CONSIGNES DE L'EXERCICE:
1) Veuillez indiquer si chacune des affirmations suivantes concorde avec l'extrait sur la Libye, en répondant par oui ou non et en citant à l'identique les mots décisifs.
(a) L'orateur s'attend à une intervention en Syrie.
(b) La Chambre des représentants a demandé la fin de tout engagement américain en Libye.
(c) Selon l'orateur, il revient à l'OTAN de décider de la solution politique en Libye.
2) Répondez brièvement aux questions suivantes d'après l'extrait sur la Libye.
(a) À quelle date l'orateur avait-il relevé un « léger parfum d'aventurisme » ?
(b) Quel membre du gouvernement a déclaré « Nous sommes au taquet de nos engagements. » ?
(c) Par qui les responsables du Conseil national de transition seront-ils reçus demain ?
3) Reproduisez sans aucune modification le passage de l'extrait sur la Libye qui va de « Je sais très » à « en Libye même. ».

EXTRAIT SOURCE:
--- --- ---

D'ores et déjà, et contrairement à ce qu'a indiqué M. le Premier ministre, vous vous engagez dans la voie d'un droit international à plusieurs vitesses.

Je sais très bien que vous n'interviendrez pas en Syrie, pour plusieurs raisons que M. le ministre de la défense a rappelées. « Nous sommes au taquet de nos engagements. », a-t-il ainsi déclaré. Les États-Unis n'ont nulle envie d'ouvrir de nouveaux fronts. Le président Obama n'a jamais envisagé qu'un soutien limité et la Chambre des représentants, où les Républicains sont majoritaires, vient de demander la fin de tout engagement américain en Libye même.

J'avais relevé, le 22 mars dernier, un « léger parfum d'aventurisme » dans votre politique, après l'intervention d'un pseudo-philosophe, théoricien de longue date du droit d'ingérence, qui a, semble-t-il, pesé dans les choix du Président de la République.

M. Didier Boulaud. Nostradamus aussi ! (Sourires sur les travées du groupe socialiste et du groupe CRC-SPG.)

M. Jean-Pierre Chevènement. Mais peut-être la décision d'intervenir en Libye servait-elle aussi de rattrapage pour faire oublier un certain « retard à l'allumage » en Tunisie !

Il est maintenant temps de trouver une solution politique, fédérale par exemple, sous réserve que soient préservées l'intégrité et l'unité du pays. C'est aux Libyens d'en décider. Chaque peuple doit trouver son propre chemin vers la démocratie. Il faudrait convaincre les responsables du Conseil national de transition, qui seront reçus demain par le Conseil de l'OTAN, que cette organisation ne peut se substituer au peuple libyen.

--- --- ---

DONNÉES D'ENTRÉE:
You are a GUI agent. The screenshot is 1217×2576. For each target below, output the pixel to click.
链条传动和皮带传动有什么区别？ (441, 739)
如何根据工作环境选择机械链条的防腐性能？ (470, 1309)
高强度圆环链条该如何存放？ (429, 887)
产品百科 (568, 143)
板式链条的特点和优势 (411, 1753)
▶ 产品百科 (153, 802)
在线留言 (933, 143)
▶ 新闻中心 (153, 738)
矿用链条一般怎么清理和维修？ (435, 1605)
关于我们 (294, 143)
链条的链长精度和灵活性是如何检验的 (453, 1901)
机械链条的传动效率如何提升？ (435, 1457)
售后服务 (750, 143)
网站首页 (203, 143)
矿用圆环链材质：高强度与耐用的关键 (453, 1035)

--- --- ---

RÉPONSES PAR NUMÉRO:
1)
(a) Non : « Je sais très bien que vous n'interviendrez pas en Syrie »
(b) Oui : « la Chambre des représentants, où les Républicains sont majoritaires, vient de demander la fin de tout engagement américain en Libye même »
(c) Non : « C'est aux Libyens d'en décider. »

2)
(a) Le 22 mars dernier.
(b) Le ministre de la défense.
(c) Par le Conseil de l'OTAN.

3)
Je sais très bien que vous n'interviendrez pas en Syrie, pour plusieurs raisons que M. le ministre de la défense a rappelées. « Nous sommes au taquet de nos engagements. », a-t-il ainsi déclaré. Les États-Unis n'ont nulle envie d'ouvrir de nouveaux fronts. Le président Obama n'a jamais envisagé qu'un soutien limité et la Chambre des représentants, où les Républicains sont majoritaires, vient de demander la fin de tout engagement américain en Libye même.